For now I’ve been creating separate training and test data outside of Stan and redefining the Stan model with fewer group parameters (see linear regression example below with repeated measurements by person and one person held out). Then I calculate the log_lik without the person level parameters. Is this correct leave-one-group-out CV?

data{
  // training set
  int<lower=1> N;             // num records
  int<lower=1> J;             // num participants (groups)
  int<lower=1> K;             // num predictors
  int<lower=1,upper=J> jj[N]; // participant index
  real y[N];                  // outcome
  
  // testing set
  int<lower=1> N_test;
  real y_test[N_test]; 
}
parameters{
  vector[J] a_person;         // varying ints by person
  real a;                  
  real<lower=0> sigma_person;
  real<lower=0> sigma;
}
model{
  sigma ~ student_t( 3 , 0 , 2 );
  sigma_person ~ student_t( 3 , 0 , 2 );
  a ~ normal( 0 , 4 );
  a_person ~ normal( 0 , sigma_person );
  
  for ( i in 1:N ) {
    y[i] ~ normal( a + a_person[jj[i]], sigma);
  }

}
generated quantities{
  // log_lik for held out person
  real log_lik = normal_lpdf(y_test | a , sigma ); // no a_person term
}

You can do the calculation within Stan and just store the sums.
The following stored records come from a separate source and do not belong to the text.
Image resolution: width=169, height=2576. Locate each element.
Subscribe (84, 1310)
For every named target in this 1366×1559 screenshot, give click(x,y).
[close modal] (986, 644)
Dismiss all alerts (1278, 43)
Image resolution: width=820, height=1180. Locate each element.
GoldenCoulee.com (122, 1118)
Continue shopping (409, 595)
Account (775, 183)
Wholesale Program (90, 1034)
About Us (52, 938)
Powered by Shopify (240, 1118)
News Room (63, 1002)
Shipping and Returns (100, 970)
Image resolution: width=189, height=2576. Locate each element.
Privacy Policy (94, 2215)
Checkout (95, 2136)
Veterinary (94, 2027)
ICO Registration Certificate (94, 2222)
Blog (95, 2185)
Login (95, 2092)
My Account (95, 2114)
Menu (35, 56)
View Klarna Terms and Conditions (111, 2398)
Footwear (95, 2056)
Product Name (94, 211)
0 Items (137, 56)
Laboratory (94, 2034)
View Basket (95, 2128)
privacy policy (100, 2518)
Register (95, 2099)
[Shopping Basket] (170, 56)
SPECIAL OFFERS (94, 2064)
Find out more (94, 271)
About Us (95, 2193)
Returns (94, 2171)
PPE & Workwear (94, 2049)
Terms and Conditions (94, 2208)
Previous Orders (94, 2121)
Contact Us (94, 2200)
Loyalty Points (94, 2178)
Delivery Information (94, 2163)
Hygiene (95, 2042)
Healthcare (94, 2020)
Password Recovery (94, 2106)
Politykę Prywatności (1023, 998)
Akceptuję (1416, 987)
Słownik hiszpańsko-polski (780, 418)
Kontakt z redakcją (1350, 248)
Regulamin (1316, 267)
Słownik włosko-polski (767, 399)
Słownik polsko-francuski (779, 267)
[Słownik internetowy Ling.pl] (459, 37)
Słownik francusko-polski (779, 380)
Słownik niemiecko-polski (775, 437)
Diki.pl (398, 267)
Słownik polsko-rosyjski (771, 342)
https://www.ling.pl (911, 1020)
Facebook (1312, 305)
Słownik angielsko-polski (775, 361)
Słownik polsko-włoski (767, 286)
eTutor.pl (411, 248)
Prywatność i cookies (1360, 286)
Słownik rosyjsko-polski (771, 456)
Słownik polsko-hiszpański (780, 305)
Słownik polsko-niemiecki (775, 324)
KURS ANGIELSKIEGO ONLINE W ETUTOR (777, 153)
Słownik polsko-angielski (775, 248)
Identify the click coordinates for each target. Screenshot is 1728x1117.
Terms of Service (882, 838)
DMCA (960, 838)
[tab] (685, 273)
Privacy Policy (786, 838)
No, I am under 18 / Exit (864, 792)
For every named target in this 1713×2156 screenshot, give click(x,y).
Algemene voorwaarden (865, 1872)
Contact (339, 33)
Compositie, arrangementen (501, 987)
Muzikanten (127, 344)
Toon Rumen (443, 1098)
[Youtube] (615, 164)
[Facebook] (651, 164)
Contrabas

This wasn’t my idea! I think it’s pretty standard. Are you having problems coding it? It will be a lot of index fiddling, which is sort of the bread and butter of coding.

I haven’t had any time to try out the index fiddling in Stan, but hope to later in the month. I’m still curious if the approach I used above would do the same thing…that is (1) create test/train data subsets outside Stan, (2) define a reduced form model with number of parameters to match the number of groups in the test data (in my simple example, just one less intercept than the full model), (3) fit with the test data, and (4) get the log density for the held out data ignoring group level parameters.

That last step is the one I’m most concerned about since I’ve never done anything like it before (ignoring parameters when collecting the log density).

I don’t see why it shouldn’t work. It’s the predictive log likelihood you’re looking at here, so all the parameters aren’t involved for generating a new held out person.

Hi

I just saw your post - I am encountering a similar. Do you by any chance have any more papers on LOGO-CV?